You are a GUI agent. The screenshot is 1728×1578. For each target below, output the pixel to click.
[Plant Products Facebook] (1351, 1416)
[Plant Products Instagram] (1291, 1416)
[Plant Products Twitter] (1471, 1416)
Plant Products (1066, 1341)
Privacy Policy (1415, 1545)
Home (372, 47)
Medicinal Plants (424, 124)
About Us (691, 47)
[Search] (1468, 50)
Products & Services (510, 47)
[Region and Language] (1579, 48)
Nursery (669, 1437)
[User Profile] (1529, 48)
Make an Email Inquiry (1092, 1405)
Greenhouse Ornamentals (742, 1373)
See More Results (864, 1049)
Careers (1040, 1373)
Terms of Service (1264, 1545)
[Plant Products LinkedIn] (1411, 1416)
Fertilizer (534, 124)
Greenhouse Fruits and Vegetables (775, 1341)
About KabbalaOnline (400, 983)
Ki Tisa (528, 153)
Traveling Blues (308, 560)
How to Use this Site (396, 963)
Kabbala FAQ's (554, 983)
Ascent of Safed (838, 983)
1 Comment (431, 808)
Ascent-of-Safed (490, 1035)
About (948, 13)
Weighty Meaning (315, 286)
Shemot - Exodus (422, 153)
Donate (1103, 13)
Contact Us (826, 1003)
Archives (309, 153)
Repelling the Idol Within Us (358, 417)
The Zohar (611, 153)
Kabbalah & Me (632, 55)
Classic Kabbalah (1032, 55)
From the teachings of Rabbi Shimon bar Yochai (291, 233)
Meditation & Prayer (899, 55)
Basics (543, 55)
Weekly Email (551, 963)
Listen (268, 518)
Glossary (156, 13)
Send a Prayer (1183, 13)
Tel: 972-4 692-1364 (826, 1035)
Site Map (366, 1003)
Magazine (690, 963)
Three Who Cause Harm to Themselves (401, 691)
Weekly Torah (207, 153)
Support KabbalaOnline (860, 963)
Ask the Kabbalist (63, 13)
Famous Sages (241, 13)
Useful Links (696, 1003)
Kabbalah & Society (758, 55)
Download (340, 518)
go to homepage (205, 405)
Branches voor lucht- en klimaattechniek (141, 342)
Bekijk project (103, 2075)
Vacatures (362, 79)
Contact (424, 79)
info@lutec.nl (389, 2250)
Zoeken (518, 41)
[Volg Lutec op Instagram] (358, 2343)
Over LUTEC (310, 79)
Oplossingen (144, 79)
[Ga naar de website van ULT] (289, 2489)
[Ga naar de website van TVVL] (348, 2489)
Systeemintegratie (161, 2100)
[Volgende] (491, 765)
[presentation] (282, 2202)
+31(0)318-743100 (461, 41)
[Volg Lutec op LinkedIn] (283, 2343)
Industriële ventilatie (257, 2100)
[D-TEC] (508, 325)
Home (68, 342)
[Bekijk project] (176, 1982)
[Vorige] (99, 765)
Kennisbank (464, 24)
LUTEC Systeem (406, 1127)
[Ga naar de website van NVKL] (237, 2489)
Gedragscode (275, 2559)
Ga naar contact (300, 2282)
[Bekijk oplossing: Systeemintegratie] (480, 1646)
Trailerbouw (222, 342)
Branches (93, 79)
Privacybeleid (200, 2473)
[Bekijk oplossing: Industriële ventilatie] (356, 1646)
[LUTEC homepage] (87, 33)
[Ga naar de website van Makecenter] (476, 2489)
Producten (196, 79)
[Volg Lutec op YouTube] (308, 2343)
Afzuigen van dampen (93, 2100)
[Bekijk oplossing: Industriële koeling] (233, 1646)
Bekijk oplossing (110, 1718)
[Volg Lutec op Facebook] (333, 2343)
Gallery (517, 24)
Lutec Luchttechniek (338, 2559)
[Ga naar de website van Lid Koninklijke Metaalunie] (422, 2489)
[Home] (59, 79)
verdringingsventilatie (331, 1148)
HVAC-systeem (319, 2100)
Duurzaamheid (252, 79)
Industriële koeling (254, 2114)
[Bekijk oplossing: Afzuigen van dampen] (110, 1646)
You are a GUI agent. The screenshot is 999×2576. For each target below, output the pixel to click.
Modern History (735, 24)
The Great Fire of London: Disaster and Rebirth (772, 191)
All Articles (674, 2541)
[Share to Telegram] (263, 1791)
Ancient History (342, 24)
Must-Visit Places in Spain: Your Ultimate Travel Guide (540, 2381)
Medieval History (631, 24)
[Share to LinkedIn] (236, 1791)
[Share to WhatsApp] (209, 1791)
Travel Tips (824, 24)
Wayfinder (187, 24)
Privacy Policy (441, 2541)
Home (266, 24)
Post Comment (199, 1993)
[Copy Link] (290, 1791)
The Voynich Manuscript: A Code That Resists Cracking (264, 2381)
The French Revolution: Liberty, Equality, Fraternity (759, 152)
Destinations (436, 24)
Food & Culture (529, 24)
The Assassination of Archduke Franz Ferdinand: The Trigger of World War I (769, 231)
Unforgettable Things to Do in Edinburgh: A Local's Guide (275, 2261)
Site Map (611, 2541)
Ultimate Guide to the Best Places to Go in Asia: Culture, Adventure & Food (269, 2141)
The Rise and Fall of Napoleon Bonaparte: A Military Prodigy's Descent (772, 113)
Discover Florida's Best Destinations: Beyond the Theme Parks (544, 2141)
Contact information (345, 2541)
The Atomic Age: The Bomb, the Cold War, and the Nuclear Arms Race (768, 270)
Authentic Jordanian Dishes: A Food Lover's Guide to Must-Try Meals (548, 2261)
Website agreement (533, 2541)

# # # # #

§ **WHAT IS REQUIRED**
The output is every entry, printed exactly as it reads.

§ **EXPECTED OUTPUT**
You are a GUI agent. The screenshot is 1728×1578. For each target below, output the pixel to click.
[Plant Products Facebook] (1351, 1416)
[Plant Products Instagram] (1291, 1416)
[Plant Products Twitter] (1471, 1416)
Plant Products (1066, 1341)
Privacy Policy (1415, 1545)
Home (372, 47)
Medicinal Plants (424, 124)
About Us (691, 47)
[Search] (1468, 50)
Products & Services (510, 47)
[Region and Language] (1579, 48)
Nursery (669, 1437)
[User Profile] (1529, 48)
Make an Email Inquiry (1092, 1405)
Greenhouse Ornamentals (742, 1373)
See More Results (864, 1049)
Careers (1040, 1373)
Terms of Service (1264, 1545)
[Plant Products LinkedIn] (1411, 1416)
Fertilizer (534, 124)
Greenhouse Fruits and Vegetables (775, 1341)
About KabbalaOnline (400, 983)
Ki Tisa (528, 153)
Traveling Blues (308, 560)
How to Use this Site (396, 963)
Kabbala FAQ's (554, 983)
Ascent of Safed (838, 983)
1 Comment (431, 808)
Ascent-of-Safed (490, 1035)
About (948, 13)
Weighty Meaning (315, 286)
Shemot - Exodus (422, 153)
Donate (1103, 13)
Contact Us (826, 1003)
Archives (309, 153)
Repelling the Idol Within Us (358, 417)
The Zohar (611, 153)
Kabbalah & Me (632, 55)
Classic Kabbalah (1032, 55)
From the teachings of Rabbi Shimon bar Yochai (291, 233)
Meditation & Prayer (899, 55)
Basics (543, 55)
Weekly Email (551, 963)
Listen (268, 518)
Glossary (156, 13)
Send a Prayer (1183, 13)
Tel: 972-4 692-1364 (826, 1035)
Site Map (366, 1003)
Magazine (690, 963)
Three Who Cause Harm to Themselves (401, 691)
Weekly Torah (207, 153)
Support KabbalaOnline (860, 963)
Ask the Kabbalist (63, 13)
Famous Sages (241, 13)
Useful Links (696, 1003)
Kabbalah & Society (758, 55)
Download (340, 518)
go to homepage (205, 405)
Branches voor lucht- en klimaattechniek (141, 342)
Bekijk project (103, 2075)
Vacatures (362, 79)
Contact (424, 79)
info@lutec.nl (389, 2250)
Zoeken (518, 41)
[Volg Lutec op Instagram] (358, 2343)
Over LUTEC (310, 79)
Oplossingen (144, 79)
[Ga naar de website van ULT] (289, 2489)
[Ga naar de website van TVVL] (348, 2489)
Systeemintegratie (161, 2100)
[Volgende] (491, 765)
[presentation] (282, 2202)
+31(0)318-743100 (461, 41)
[Volg Lutec op LinkedIn] (283, 2343)
Industriële ventilatie (257, 2100)
[D-TEC] (508, 325)
Home (68, 342)
[Bekijk project] (176, 1982)
[Vorige] (99, 765)
Kennisbank (464, 24)
LUTEC Systeem (406, 1127)
[Ga naar de website van NVKL] (237, 2489)
Gedragscode (275, 2559)
Ga naar contact (300, 2282)
[Bekijk oplossing: Systeemintegratie] (480, 1646)
Trailerbouw (222, 342)
Branches (93, 79)
Privacybeleid (200, 2473)
[Bekijk oplossing: Industriële ventilatie] (356, 1646)
[LUTEC homepage] (87, 33)
[Ga naar de website van Makecenter] (476, 2489)
Producten (196, 79)
[Volg Lutec op YouTube] (308, 2343)
Afzuigen van dampen (93, 2100)
[Bekijk oplossing: Industriële koeling] (233, 1646)
Bekijk oplossing (110, 1718)
[Volg Lutec op Facebook] (333, 2343)
Gallery (517, 24)
Lutec Luchttechniek (338, 2559)
[Ga naar de website van Lid Koninklijke Metaalunie] (422, 2489)
[Home] (59, 79)
verdringingsventilatie (331, 1148)
HVAC-systeem (319, 2100)
Duurzaamheid (252, 79)
Industriële koeling (254, 2114)
[Bekijk oplossing: Afzuigen van dampen] (110, 1646)
You are a GUI agent. The screenshot is 999×2576. For each target below, output the pixel to click.
Modern History (735, 24)
The Great Fire of London: Disaster and Rebirth (772, 191)
All Articles (674, 2541)
[Share to Telegram] (263, 1791)
Ancient History (342, 24)
Must-Visit Places in Spain: Your Ultimate Travel Guide (540, 2381)
Medieval History (631, 24)
[Share to LinkedIn] (236, 1791)
[Share to WhatsApp] (209, 1791)
Travel Tips (824, 24)
Wayfinder (187, 24)
Privacy Policy (441, 2541)
Home (266, 24)
Post Comment (199, 1993)
[Copy Link] (290, 1791)
The Voynich Manuscript: A Code That Resists Cracking (264, 2381)
The French Revolution: Liberty, Equality, Fraternity (759, 152)
Destinations (436, 24)
Food & Culture (529, 24)
The Assassination of Archduke Franz Ferdinand: The Trigger of World War I (769, 231)
Unforgettable Things to Do in Edinburgh: A Local's Guide (275, 2261)
Site Map (611, 2541)
Ultimate Guide to the Best Places to Go in Asia: Culture, Adventure & Food (269, 2141)
The Rise and Fall of Napoleon Bonaparte: A Military Prodigy's Descent (772, 113)
Discover Florida's Best Destinations: Beyond the Theme Parks (544, 2141)
Contact information (345, 2541)
The Atomic Age: The Bomb, the Cold War, and the Nuclear Arms Race (768, 270)
Authentic Jordanian Dishes: A Food Lover's Guide to Must-Try Meals (548, 2261)
Website agreement (533, 2541)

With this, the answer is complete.